Fibrous DVS matrices promote increased tissue function and organization and allow for long-term culture of confluent iPSC-CMs. (a) Confocal fluorescent images of iPSC-CMs seeded on fibronectin-coated glass, microcontact printed fibronectin lines, and aligned DVS fibers modified with adhesive fibronectin after 7 days in culture. Red arrows indicate areas of N-cadherin localization at end-end cell junctions. (b) Quantification of sarcomere angle deviation across all substrates. (c) Calcium handling quantifications of peak-to-peak irregularity, (d) contraction correlation coefficient, and (e) flux rise time, decay time, and full width half max. (f) Survival of cultures over time on various substrates. All data presented as mean ± std; n ≥ 12 fields of view across 3 tissues; * p < 0.05.

Fig. 7

Aligned fibrous matrices induce myofibril organization and improve tissue function.

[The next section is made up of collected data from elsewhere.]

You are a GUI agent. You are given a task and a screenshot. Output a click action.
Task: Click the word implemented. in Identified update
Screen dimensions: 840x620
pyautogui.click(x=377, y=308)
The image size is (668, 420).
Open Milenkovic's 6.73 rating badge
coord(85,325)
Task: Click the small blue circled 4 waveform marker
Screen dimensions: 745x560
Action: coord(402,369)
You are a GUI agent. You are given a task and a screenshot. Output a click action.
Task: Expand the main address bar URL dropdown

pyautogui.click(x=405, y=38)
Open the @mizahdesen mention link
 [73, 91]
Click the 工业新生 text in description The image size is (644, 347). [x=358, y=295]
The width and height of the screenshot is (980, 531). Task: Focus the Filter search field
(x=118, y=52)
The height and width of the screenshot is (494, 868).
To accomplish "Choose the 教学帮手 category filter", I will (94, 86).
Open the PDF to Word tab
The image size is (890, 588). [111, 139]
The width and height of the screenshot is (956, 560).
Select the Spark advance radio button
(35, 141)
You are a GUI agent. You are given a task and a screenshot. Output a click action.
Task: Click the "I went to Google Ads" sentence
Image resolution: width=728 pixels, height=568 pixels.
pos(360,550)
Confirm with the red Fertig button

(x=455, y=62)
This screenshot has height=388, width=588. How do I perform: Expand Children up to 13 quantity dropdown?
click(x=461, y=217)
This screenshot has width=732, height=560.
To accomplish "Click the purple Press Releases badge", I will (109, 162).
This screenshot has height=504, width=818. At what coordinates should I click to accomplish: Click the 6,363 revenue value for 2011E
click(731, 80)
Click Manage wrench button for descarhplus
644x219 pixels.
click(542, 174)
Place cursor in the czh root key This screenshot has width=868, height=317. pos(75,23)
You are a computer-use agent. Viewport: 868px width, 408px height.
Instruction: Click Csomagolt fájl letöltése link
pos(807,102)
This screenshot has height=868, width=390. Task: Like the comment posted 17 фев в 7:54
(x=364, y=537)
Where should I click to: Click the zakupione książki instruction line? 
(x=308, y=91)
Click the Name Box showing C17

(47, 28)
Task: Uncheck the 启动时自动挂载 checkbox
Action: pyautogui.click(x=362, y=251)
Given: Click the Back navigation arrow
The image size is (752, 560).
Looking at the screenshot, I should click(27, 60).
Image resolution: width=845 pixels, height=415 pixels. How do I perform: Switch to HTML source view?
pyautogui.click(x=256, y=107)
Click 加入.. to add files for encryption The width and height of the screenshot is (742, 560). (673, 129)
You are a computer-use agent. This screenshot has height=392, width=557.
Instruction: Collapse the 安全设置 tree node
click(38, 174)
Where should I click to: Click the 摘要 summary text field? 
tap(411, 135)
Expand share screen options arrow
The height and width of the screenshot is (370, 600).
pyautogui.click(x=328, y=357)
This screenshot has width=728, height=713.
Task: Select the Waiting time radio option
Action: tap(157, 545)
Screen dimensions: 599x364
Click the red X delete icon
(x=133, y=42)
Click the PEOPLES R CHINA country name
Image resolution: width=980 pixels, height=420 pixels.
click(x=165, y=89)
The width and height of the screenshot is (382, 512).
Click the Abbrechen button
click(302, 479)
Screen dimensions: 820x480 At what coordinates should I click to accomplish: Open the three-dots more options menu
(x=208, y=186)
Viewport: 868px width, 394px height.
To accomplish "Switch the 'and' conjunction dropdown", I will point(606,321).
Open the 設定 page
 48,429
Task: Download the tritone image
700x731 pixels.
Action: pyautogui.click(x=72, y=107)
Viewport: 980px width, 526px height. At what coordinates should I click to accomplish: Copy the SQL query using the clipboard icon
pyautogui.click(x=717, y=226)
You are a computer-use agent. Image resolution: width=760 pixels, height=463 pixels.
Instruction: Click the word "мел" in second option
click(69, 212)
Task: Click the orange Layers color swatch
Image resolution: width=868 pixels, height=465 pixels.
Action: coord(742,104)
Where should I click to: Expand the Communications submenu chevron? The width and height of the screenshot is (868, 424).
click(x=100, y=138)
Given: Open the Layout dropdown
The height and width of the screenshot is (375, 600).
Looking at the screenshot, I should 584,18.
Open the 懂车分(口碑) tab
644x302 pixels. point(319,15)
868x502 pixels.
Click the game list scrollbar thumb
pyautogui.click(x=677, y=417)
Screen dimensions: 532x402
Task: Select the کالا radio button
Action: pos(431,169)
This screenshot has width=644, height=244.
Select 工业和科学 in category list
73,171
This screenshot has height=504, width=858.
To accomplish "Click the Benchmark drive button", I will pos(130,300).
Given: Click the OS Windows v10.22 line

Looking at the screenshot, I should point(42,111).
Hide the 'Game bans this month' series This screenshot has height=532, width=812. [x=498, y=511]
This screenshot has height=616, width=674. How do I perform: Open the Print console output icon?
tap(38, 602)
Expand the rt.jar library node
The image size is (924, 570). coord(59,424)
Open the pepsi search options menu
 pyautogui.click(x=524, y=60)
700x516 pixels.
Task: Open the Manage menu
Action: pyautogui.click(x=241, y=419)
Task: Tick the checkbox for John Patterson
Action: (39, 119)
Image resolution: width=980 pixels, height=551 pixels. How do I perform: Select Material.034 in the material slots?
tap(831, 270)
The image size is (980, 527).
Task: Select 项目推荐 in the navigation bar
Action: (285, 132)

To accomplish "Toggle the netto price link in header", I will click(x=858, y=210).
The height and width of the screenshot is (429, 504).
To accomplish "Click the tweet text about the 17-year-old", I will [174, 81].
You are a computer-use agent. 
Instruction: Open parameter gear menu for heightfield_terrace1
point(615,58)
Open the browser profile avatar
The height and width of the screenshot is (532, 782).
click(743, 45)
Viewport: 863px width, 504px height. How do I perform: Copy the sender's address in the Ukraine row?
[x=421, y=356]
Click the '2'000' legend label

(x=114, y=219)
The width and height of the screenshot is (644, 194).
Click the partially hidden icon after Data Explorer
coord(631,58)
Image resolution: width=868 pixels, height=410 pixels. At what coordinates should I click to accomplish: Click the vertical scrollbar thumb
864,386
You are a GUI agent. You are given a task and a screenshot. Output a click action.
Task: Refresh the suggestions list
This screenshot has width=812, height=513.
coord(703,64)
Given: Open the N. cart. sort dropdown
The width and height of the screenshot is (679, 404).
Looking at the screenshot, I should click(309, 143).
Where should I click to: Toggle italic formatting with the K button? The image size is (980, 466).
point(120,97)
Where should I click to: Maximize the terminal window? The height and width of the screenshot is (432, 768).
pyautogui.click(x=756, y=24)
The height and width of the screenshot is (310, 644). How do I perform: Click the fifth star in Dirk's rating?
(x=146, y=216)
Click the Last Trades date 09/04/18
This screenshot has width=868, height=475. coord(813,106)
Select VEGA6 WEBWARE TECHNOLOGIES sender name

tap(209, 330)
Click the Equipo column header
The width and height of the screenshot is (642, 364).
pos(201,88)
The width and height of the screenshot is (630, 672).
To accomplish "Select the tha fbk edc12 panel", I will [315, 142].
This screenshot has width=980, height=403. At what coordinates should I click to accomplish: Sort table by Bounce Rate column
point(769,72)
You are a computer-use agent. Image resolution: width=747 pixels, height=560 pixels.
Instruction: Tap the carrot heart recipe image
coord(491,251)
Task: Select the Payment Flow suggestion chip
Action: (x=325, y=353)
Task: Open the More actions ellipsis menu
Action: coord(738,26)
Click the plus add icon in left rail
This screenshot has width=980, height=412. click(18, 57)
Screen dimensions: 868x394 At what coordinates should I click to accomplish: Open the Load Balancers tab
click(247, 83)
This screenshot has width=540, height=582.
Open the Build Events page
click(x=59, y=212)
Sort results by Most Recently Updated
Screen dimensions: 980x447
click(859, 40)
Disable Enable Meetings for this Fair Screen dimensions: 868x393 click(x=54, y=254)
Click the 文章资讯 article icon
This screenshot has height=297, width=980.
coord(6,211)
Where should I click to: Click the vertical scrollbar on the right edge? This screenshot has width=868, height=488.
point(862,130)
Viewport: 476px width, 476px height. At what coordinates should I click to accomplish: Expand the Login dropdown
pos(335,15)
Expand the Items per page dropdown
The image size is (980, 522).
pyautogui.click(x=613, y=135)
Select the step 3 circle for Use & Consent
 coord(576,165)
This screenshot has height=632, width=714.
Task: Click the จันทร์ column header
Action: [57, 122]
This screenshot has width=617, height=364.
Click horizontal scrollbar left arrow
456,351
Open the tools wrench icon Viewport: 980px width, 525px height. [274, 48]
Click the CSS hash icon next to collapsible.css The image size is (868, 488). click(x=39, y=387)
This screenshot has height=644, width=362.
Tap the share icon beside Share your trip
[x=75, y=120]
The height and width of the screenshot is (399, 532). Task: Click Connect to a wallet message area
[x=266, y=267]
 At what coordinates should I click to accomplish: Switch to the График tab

Confocal fluorescent images of iPSC-CMs seeded on DVS cultured for 7, 14, and 28 days with immunostaining for (a) N-cadherin and (c) connexin43. Red arrows indicate localization of N-cadherin at end-to-end cell–cell junctions. (b) Quantification of sarcomere angle deviation over time. (d) Quantification of connexin43 expression over time. (e) Calcium handling quantifications of peak-to-peak irregularity, (f) contraction correlation coefficient, and (g) flux rise time, decay time, and full width half max. All data presented as mean ± std; n ≥ 12 fields of view across 3 tissues; * p < 0.05.